Belo Horizonte, 23 set (RV) - Uma possível análise mostra que a sociedade brasileira
encontrava-se em estado de letargia diante da corrupção. Talvez por certo cansaço
de lutar contra um mal que tem força hercúlea.
No entanto, recentemente, muitos
brasileiros se levantaram e foram às ruas para protestar contra o descalabro da corrupção,
particularmente na Festa da Independência, inconformados ao ver a corrosão do erário
público. A tristeza da malversação de recursos ante as urgências de modernização e
a ausência de melhor e mais adequada infraestrutura no atendimento de necessidades
básicas como a saúde, o transporte e a habitação perpetuam cenários de déficits comprometedores
para o futuro dessa sociedade.
Essa indignação tem razões variadas. Não pode
ser outro o sentimento e a conduta senão de repulsa quando se considera a escalada
sem igual de escândalos de corrupção e absurdos de imoralidades. Seja a permissividade
pela relativização de valores morais, seja pela ganância. O sistema político está
atingido frontalmente pela sucessão de escândalos. Por isso mesmo, a reação - que
vem como um grito - rejeita as cores partidárias. O partidário muitas vezes, quando
na oposição, faz frente à corrupção empunhando a bandeira da transparência e, noutra
ocasião, acoberta situações absurdas.
Os atuais movimentos nos remetem a outros
fatos, como a conquista da Lei de Iniciativa Popular Ficha Limpa, vergonhosamente
desrespeitada por instâncias do poder, em absolvições coniventes. A indignação não
pode ser usada como bandeira eleitoral, cobertura para camuflagens e esconderijos
de corruptos. Ou simples linguagem para perpetuar o discurso inócuo da demagogia.

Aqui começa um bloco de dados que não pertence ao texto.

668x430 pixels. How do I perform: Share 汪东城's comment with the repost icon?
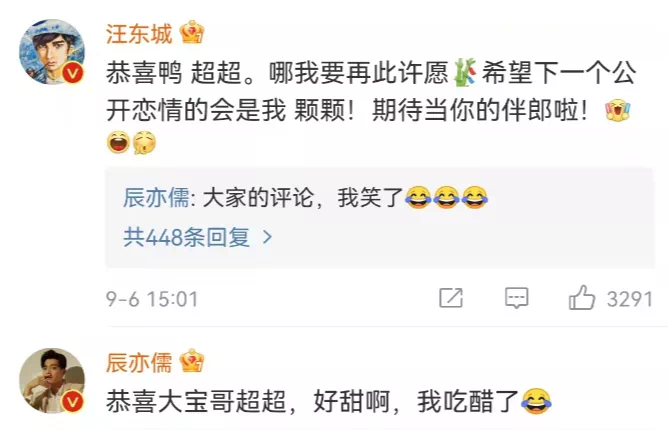[x=451, y=298]
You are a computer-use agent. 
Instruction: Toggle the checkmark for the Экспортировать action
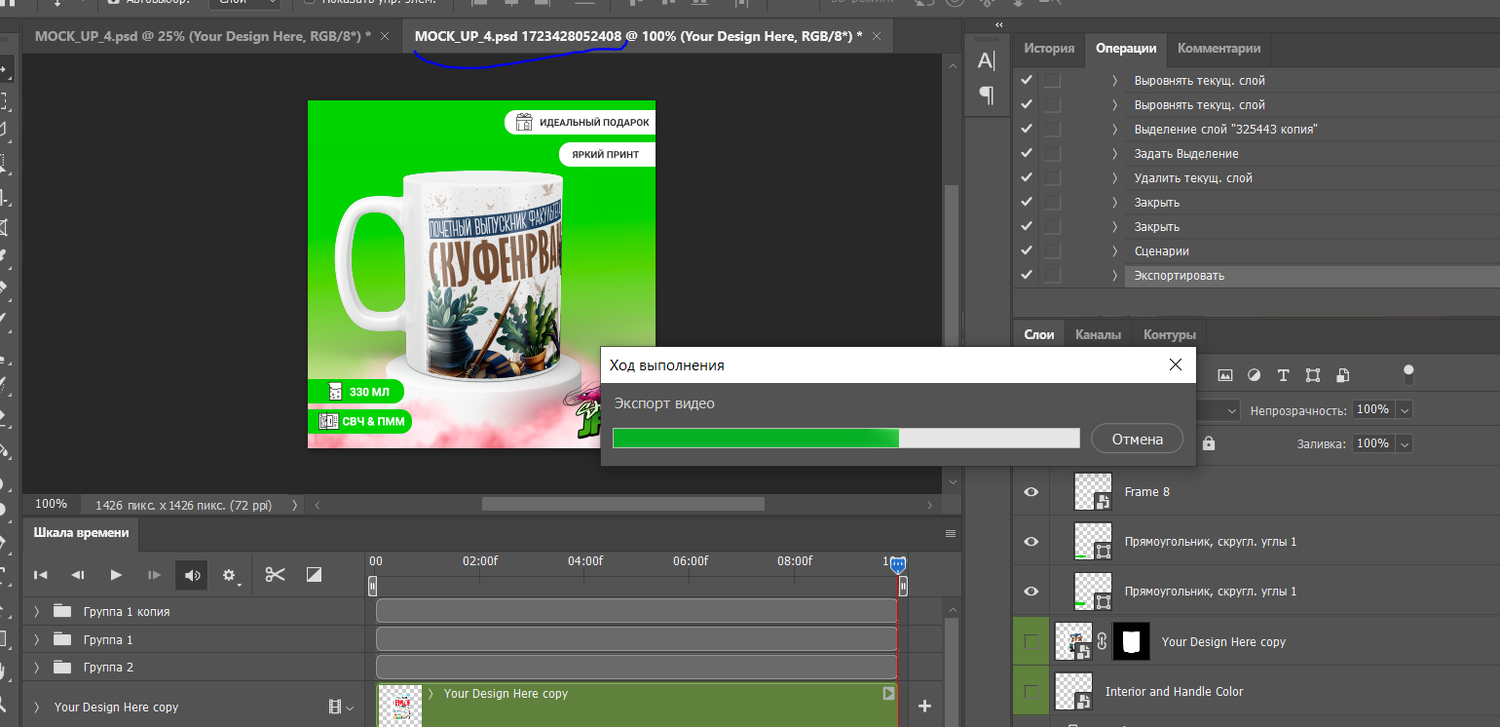[1024, 275]
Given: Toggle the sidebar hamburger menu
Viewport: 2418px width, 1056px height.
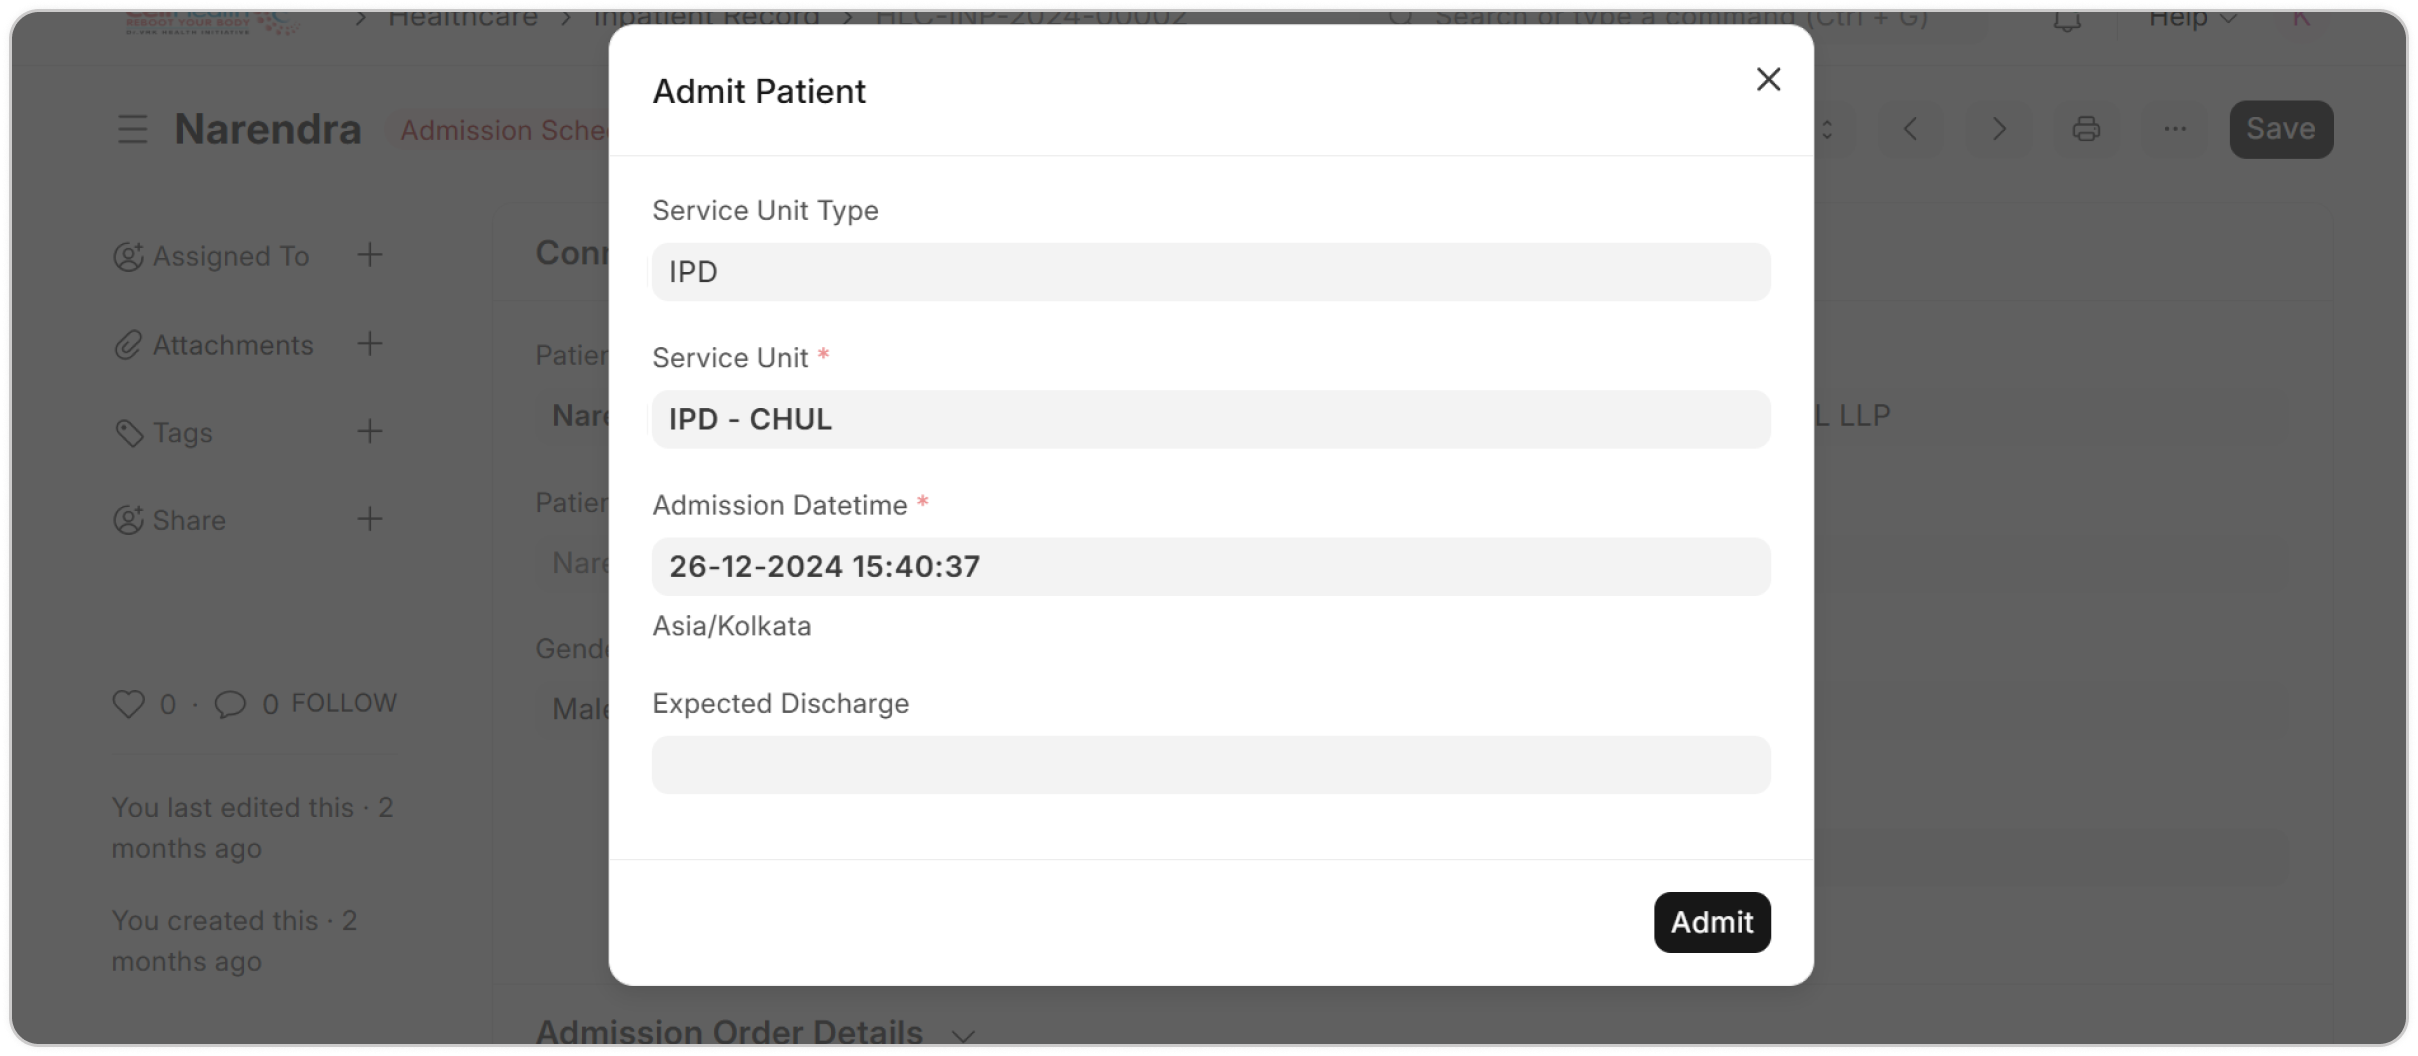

Esta aversão precisa se configurar como indignação sagrada, entendida como aquela
que corria no sangue dos profetas de Israel, na condição exemplar de Isaías. Sua veemente
crítica social nada tem a ver com um discurso panfletário qualquer que aponta os outros
como responsáveis ou profetiza a mudança profunda e radical apenas nas estruturas
e nas configurações institucionais.
O início de sua profecia, capítulo primeiro,
“vosso país está arrasado, vossas cidades destruídas pelo fogo, e as terras, bem diante
dos vossos olhos, devoradas por estrangeiros”, remete à solução, iluminada pela claridade
do entendimento da realidade, a uma consciência individual que se desdobra no âmbito
social e político. Esta consciência alavanca uma conduta social sustentada pela moralidade.
Uma configuração indispensável para se vencer a corrupção. Isaías, então, diz: “Lavai-vos,
limpai-vos, tirai da minha vista as injustiças que praticais. Parai de fazer o mal,
aprendei a fazer o bem, buscai o que é correto, defendei o direito do oprimido, fazei
justiça para o órfão, defendei a causa da viúva”.
A conduta ética e transparente
é o segredo para que a indignação ganhe lastro de transformação radical nas dinâmicas
da sociedade que precisa se livrar de todo tipo de corrupção. O segredo é, pois, a
moralidade que delineia a conduta de cada um. Configuração que alimenta e exige o
sentido de respeito em todas as circunstâncias. Uma superação desse mundo de mentiras
e enganos que vão construindo situações e circunstâncias que são, na verdade, apenas
um faz de conta.
A corrupção se combate com a superação de toda mentira e enganação.
Essa indignação precisa ganhar corpo com práticas individuais e coletivas que possam
substituir o interesse espúrio pela transparência e sinceridade.
Nessa hora,
somos chamados a cultivar valores e princípios. E também a retomar o Sermão da Montanha,
diariamente, como oração e meditação, capítulos 5 a 7 do Evangelho de Mateus. Será,
sem dúvida, um grande exercício de correção e conversão que pode, com êxito, fazer
desse movimento dos brasileiros um caminho rumo à moralidade.